EXCERPTED TEXT Block Start
See Smith, Arkansas, pg. 117;  https://www.fold3.com/image/249/282155034 where an invoice dated 13 Aug 1862 shows that James Montgomery was paid for his “pilotage” of the CS Steamer McRae and the CS Gunboat Arkansas.  I. N. Brown, Commander CSN, certifies the charges are correct and that Mr. Montgomery was “employed by me.”

 

Capt. Brown's report contains this statement, "These two last named [fireman Cusick and pilot Gilmore] fell in the action with the enemy's fleet as they passed us at Vicksburg after the morning conflict." In Ragland's Fisher Funeral Home Records, pg. 198, is this interesting entry, "Unknown, 17 Jul 1862; A Pilote & Fireman Killed on Arcansas."

Do not confuse this Pilot James Montgomery with Capt. James Montgomery of the Confederate River Defense Fleet (seen in Smith's Arkansas, pg. 49).

 

This short notice was found in the Confederate Veteran, Vol. XX (1912), pg. 396. "Mrs. James Montgomery, of Ghent, Ky., would like to hear from any comrades who remember her husband as pilot on the gunboat Jackson, thought to have been the first gunboat leaving New Orleans. He was afterwards on the McRay, Commodore Hollins's flagship, and was also on the Arkansas Ram when her officers deemed it necessary to blow her up to prevent her falling into the hands of the Federals. At the close of the war he was in Texas under General Magruder."
EXCERPTED TEXT Block End
> _WORK ITEM_: Retype the passage above about the Arkansas pilots without any change, starting with "Capt. Brown's report" and going on through "Smith's Arkansas, pg. 49).".
DATA EXCERPTS Block Start
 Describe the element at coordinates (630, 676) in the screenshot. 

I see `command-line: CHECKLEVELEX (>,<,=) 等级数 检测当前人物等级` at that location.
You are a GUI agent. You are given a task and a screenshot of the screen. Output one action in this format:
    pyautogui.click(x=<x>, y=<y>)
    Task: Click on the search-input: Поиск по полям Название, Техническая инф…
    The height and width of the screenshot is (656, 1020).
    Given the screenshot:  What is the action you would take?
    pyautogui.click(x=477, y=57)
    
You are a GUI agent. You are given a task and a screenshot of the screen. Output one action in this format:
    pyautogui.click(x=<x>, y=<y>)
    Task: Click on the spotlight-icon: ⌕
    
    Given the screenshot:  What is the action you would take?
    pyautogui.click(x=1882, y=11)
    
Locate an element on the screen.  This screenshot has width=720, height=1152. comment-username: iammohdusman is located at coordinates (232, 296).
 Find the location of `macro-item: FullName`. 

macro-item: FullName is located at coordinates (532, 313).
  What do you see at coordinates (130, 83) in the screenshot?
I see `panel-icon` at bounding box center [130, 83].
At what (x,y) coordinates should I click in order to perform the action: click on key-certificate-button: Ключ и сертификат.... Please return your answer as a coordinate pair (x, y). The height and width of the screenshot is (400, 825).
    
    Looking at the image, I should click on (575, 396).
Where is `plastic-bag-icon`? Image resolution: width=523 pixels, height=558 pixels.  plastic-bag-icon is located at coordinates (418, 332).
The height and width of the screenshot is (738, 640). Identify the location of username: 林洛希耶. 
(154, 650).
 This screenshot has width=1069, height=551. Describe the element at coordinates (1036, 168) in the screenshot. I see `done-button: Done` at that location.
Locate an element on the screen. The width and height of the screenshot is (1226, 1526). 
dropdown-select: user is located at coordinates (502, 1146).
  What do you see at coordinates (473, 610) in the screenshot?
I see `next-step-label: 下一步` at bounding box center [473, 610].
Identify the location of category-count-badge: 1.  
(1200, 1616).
DATA EXCERPTS Block End
> _ANSWER TO THIS TASK_:
Capt. Brown's report contains this statement, "These two last named [fireman Cusick and pilot Gilmore] fell in the action with the enemy's fleet as they passed us at Vicksburg after the morning conflict." In Ragland's Fisher Funeral Home Records, pg. 198, is this interesting entry, "Unknown, 17 Jul 1862; A Pilote & Fireman Killed on Arcansas."

Do not confuse this Pilot James Montgomery with Capt. James Montgomery of the Confederate River Defense Fleet (seen in Smith's Arkansas, pg. 49).